Despite initially capitalising on the “alone time” associated with lockdown, as time went on, I experienced that even the Introverts started to experience the negative impacts of limited connection and the frustration of being confined indoors which was limiting their ability to see close friends and family when they needed. Thus, we have seen it play out that even introverts felt a dip in motivation during the lockdown due to a lack of social connection.

Further to the fact that we do gain an amount of energy from socializing and interacting with others, a social connection also satisfies some of our most basic needs as individuals which is the need for community, acceptance, and belonging.

So what do I, as a Leader need to do to facilitate social connection?
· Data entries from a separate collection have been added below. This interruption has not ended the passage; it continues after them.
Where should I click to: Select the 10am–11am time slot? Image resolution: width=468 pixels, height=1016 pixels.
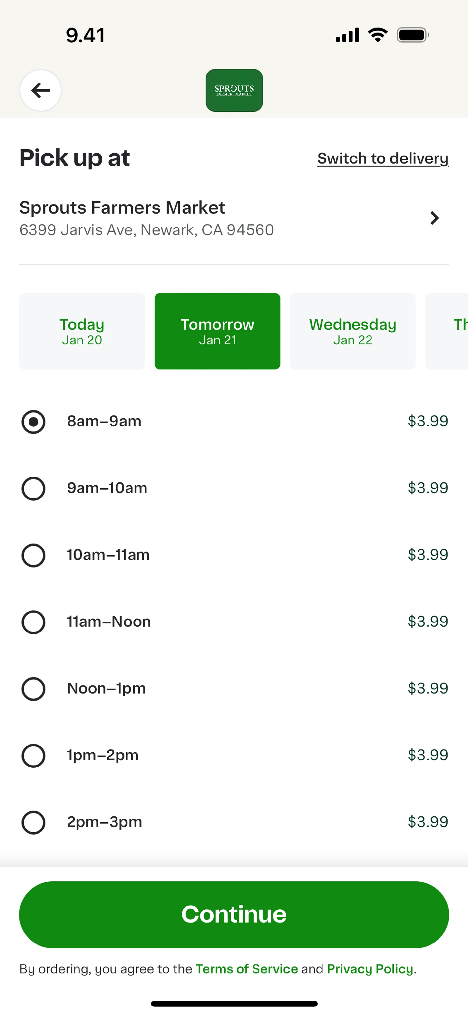[33, 555]
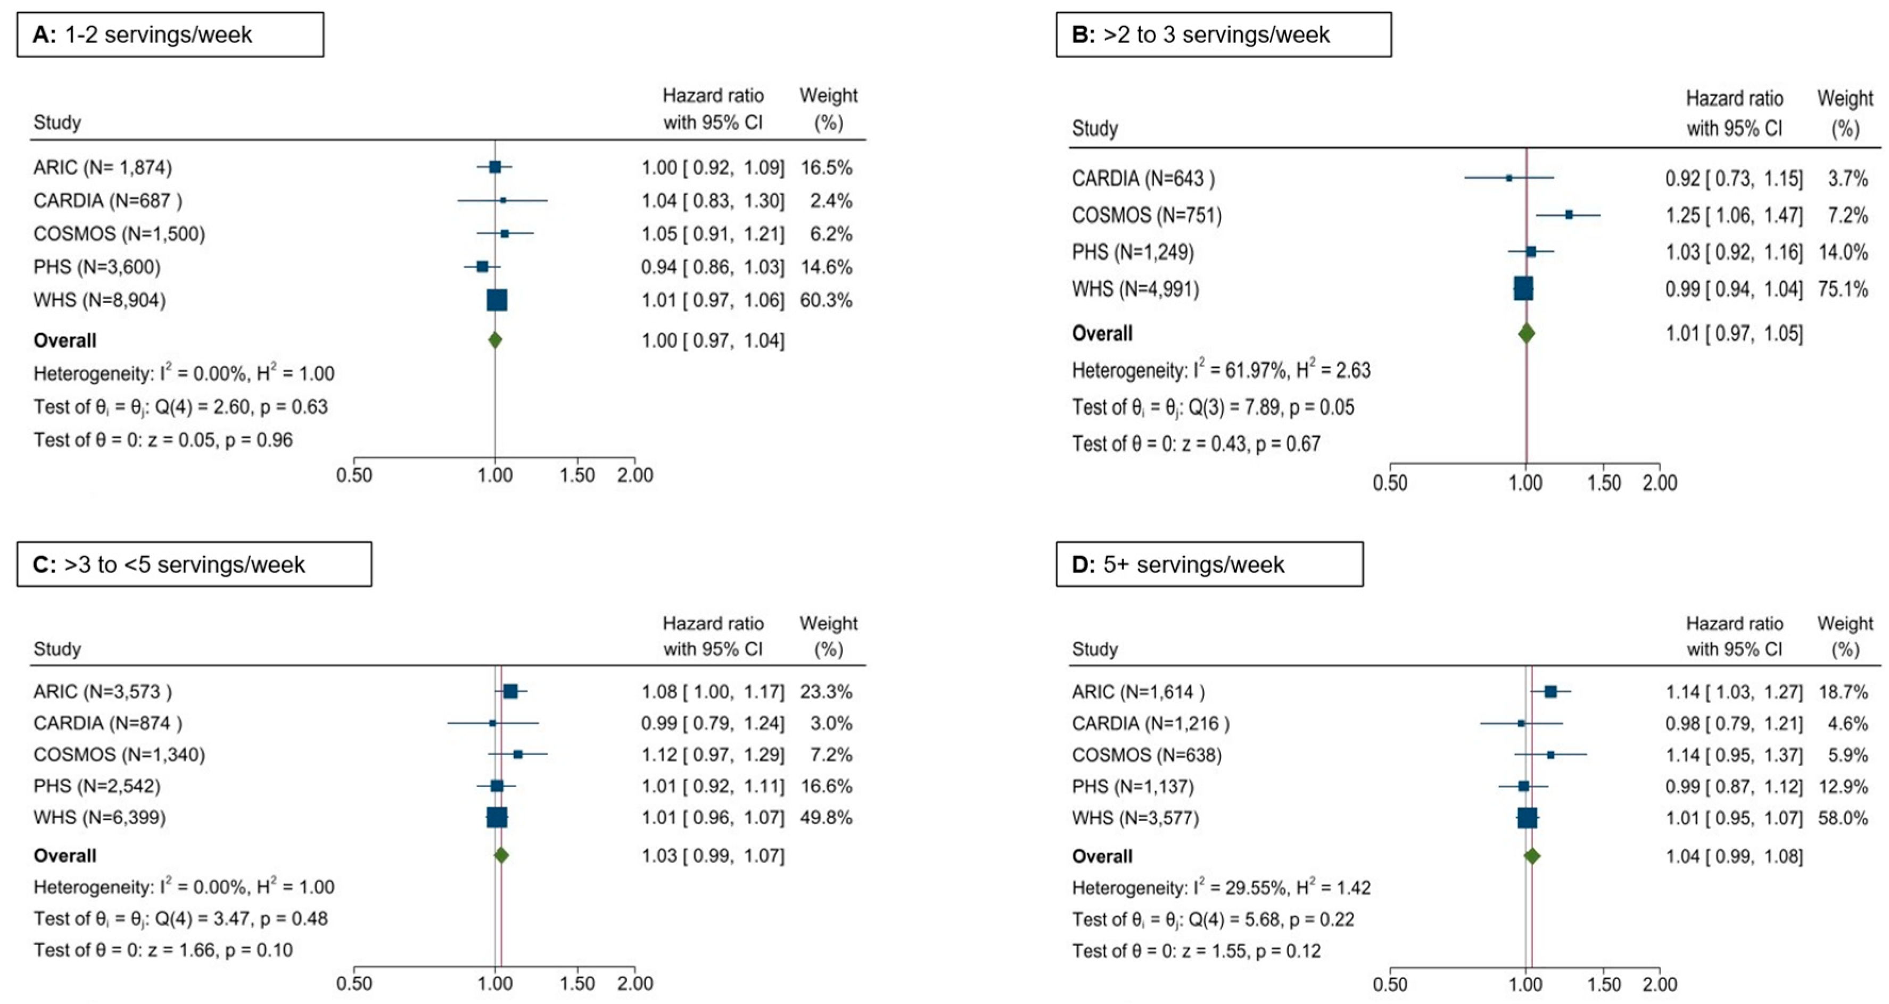Select the 'A: 1-2 servings/week' panel title
Viewport: 1889px width, 1004px height.
(170, 34)
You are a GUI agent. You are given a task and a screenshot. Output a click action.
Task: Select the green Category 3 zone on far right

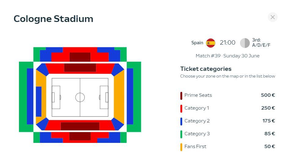(137, 97)
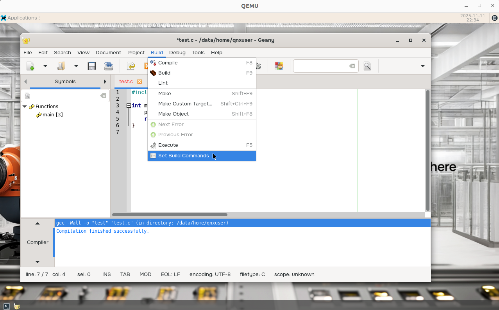The width and height of the screenshot is (499, 310).
Task: Click the New file toolbar icon
Action: click(x=30, y=66)
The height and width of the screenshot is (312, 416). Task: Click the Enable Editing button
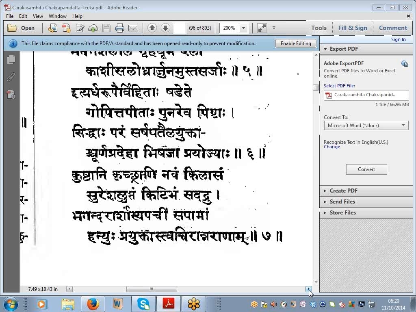pyautogui.click(x=296, y=43)
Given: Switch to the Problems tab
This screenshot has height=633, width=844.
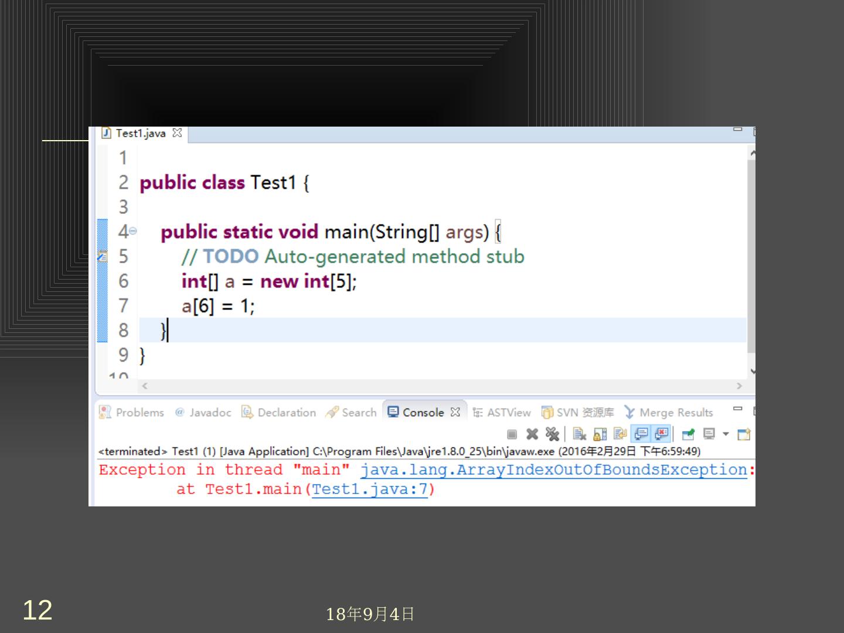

Step 1: Get to understand your team better

Are there individuals you know who thrive in social situations or interactions, or actively seek these out? Can you reflect back on comments or behaviours you have seen that may support a high need for social interaction? If yes, maybe consider reaching out to these individuals more often than other team members. Although, you should be pushing for constant interactions with all team members to check-in with how they are doing and coping.

Step 2: Team Building is more important now more so than ever

Team cohesion and connection needs to be maintained and sustained through these times to ensure collaboration is happening and individuals are not falling into ‘silo mentality’. This phenomenon is well known for decreasing communication and team performance.

Consider: When can you schedule time for the team to have some fun together, or learn more about each other in order to help them stay connected?


If timing is an issue,

Consider starting meetings with a fun get-to-know-you/connectivity ice-breaker – e.g. “what did you have for dinner last night?” or “What is your favourite TV program and why?” both are simple questions that could assist in breaking down the virtual boundaries in meetings and establish a more positive vibe for the meeting – which we know enhances creativity and communication.

At its essence what we are missing out on from a social connection perspective is that “office vibe” that naturally facilitates collaboration, communication, and team problem-solving

Now that certain restrictions have been lifted – Consider – can you take the team out for a meal? Or if this is not possible, can you schedule time to have lunch together with the team virtually?

Remember it is important to have interactions that are not just task-focused, but also show team members that you value them and their uniqueness. Recognition is proving to be even more important currently.

Step 3: Keep the team visible

How often do you have meetings virtually with all team members’ cameras on?

Being able to visibly see one another can help individuals feel connected to the team even if they are working remotely. Where possible encourage team members to turn their cameras on, and if necessary provide the appropriate resources/infrastructure to address internet connectivity or bandwidth issues

Step 4: Mental Health is a large concern

Besides social connection, team members may require even more support than is apparent.

Create a culture of openness whereby you encourage employees to share the challenges that they are facing with either yourself as a leader, HR, or where possible encourage sharing within the team and allow the team to provide support to group problem solve and share their experiences and solutions.

Perhaps organize virtual runs or workout challenges with your team to keep everyone fit and healthy, as well as providing a way in which the team can have fun mutual conversations and fun.

Another interesting thing teams can do is to share recipes with each other. Each week everyone can all try a recipe and give feedback on how the experience went, and whether or not they enjoyed the recipe.

In summary, assisting your team to socially connect is not an exact science, and may not be your natural preference, but keeping a monitor on their connection needs will assist you and your team to survive this global disruption.